* [Text excerpt]:

The circulation of blood is the continuous movement of blood around the body, pumped by the heart through a network of vessels. This understanding, established in the seventeenth century, overturned ancient errors and became a foundation of modern medicine.
Blood travels in a closed circuit driven by the heart. It is pumped out through arteries to every part of the body, passes through tiny vessels where it does its work, and returns through veins to begin again. The same blood circulates round and round, again and again, throughout life.

At the centre of it all is the heart, a muscular pump that beats around a hundred thousand times a day without rest. With each beat it squeezes blood out under pressure, and valves inside it ensure the blood flows only one way, preventing it from sloshing backward.
There are really two linked circuits. The pulmonary circulation sends blood to the lungs to pick up oxygen and release carbon dioxide. The systemic circulation then carries that oxygen rich blood to the rest of the body. The heart, with its four chambers, drives both at once.
Blood flows out through arteries, which branch into ever smaller vessels until they become capillaries, so fine that blood cells pass in single file. It is in these capillaries, with their thin walls, that oxygen and nutrients pass into the tissues and waste is collected, before the blood returns through the veins.
The circulation is the body's transport system. It delivers oxygen and nutrients to every cell, carries away waste, distributes heat, and sends hormones and immune cells where they are needed. Through it, the trillions of cells of the body are fed, cleaned, and connected.
For over a thousand years, medicine followed the ancient physician Galen, who wrongly believed blood was continually made in the liver and consumed by the body, ebbing and flowing rather than circulating. This error was taught as unquestioned truth, and to challenge it took courage as well as evidence.

In 1628 the English physician William Harvey proved the truth. By calculating how much blood the heart pumps in an hour, far more than the body could possibly make, he showed the same blood must circulate. Through careful experiment and dissection, he demonstrated the true, closed path of the circulation.
Harvey's deduction was confirmed when later microscopes revealed the capillaries linking arteries to veins, completing the picture he had reasoned out. Understanding circulation transformed medicine, making sense of the pulse, blood pressure, and the heartbeat, and opening the way to surgery, transfusion, and the treatment of heart disease.

* [The data]:
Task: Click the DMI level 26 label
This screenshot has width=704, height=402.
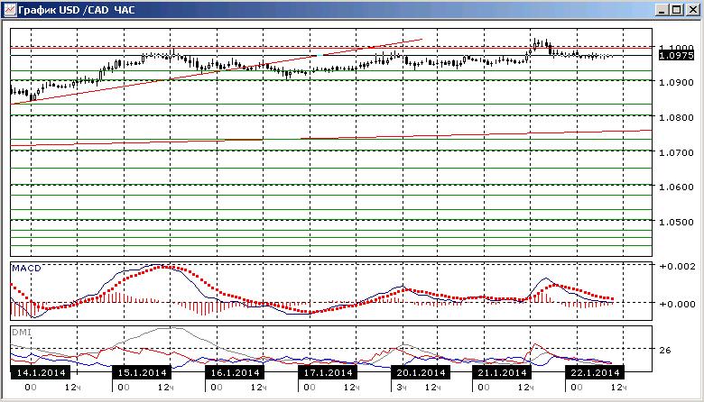Action: [x=665, y=350]
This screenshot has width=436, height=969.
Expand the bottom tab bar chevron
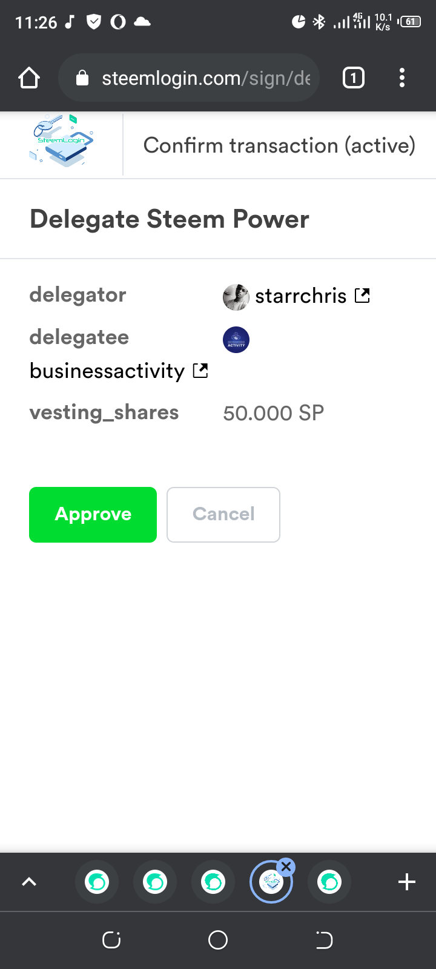[29, 882]
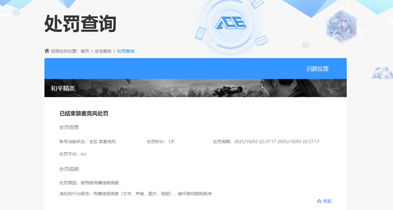Click the large 处罚查询 page heading

tap(80, 24)
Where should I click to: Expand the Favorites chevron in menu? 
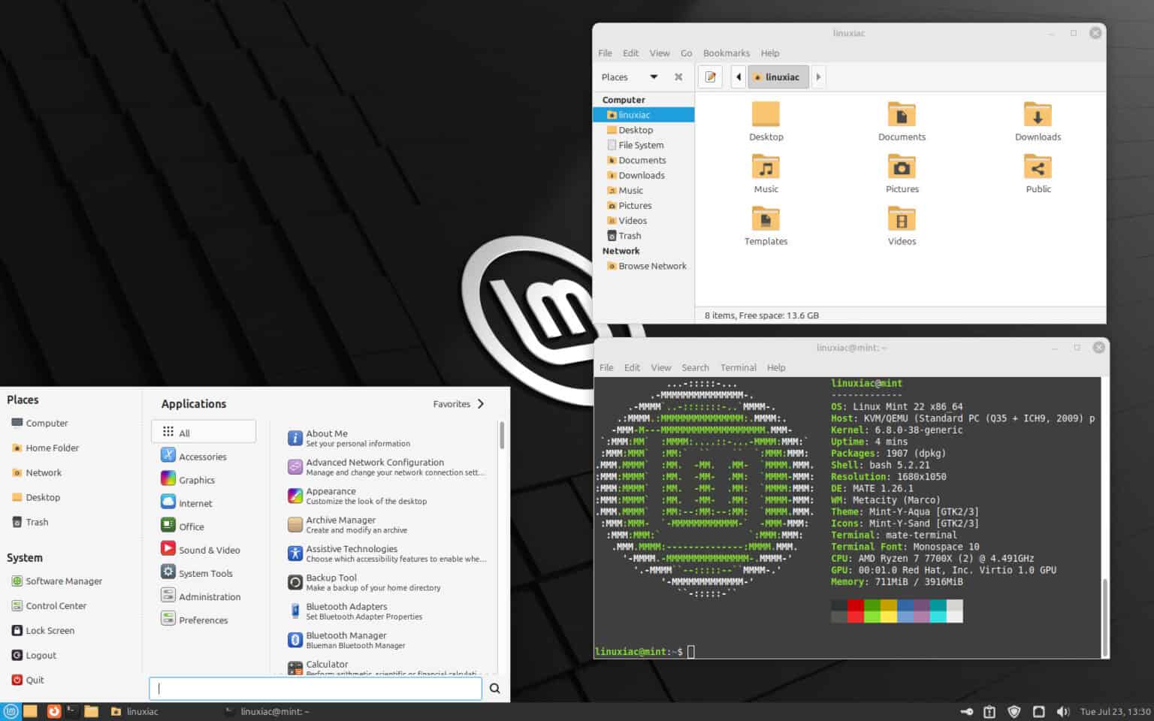[x=481, y=404]
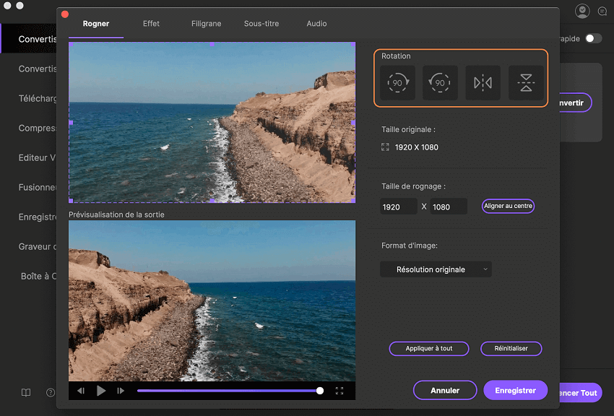Flip the video horizontally
614x416 pixels.
tap(483, 83)
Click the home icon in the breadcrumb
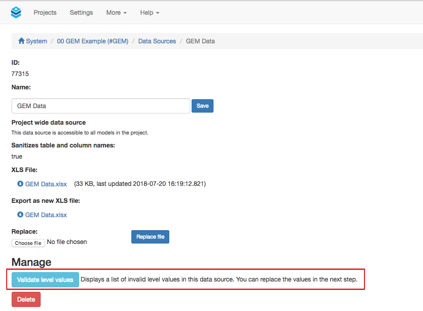This screenshot has width=423, height=311. point(21,41)
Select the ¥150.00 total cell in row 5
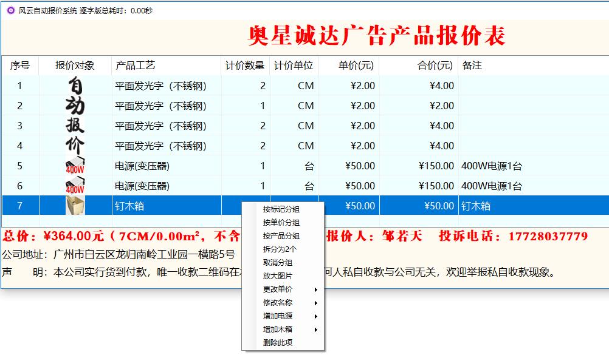Image resolution: width=609 pixels, height=355 pixels. 436,166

* [Exercise description]: Transcribe the passage on blood circulation word for word, starting at "In 1628 the" and ending at "of heart disease.". The records can be set aside; nothing here depends on them.

* [Solution to the problem]:
In 1628 the English physician William Harvey proved the truth. By calculating how much blood the heart pumps in an hour, far more than the body could possibly make, he showed the same blood must circulate. Through careful experiment and dissection, he demonstrated the true, closed path of the circulation.
Harvey's deduction was confirmed when later microscopes revealed the capillaries linking arteries to veins, completing the picture he had reasoned out. Understanding circulation transformed medicine, making sense of the pulse, blood pressure, and the heartbeat, and opening the way to surgery, transfusion, and the treatment of heart disease.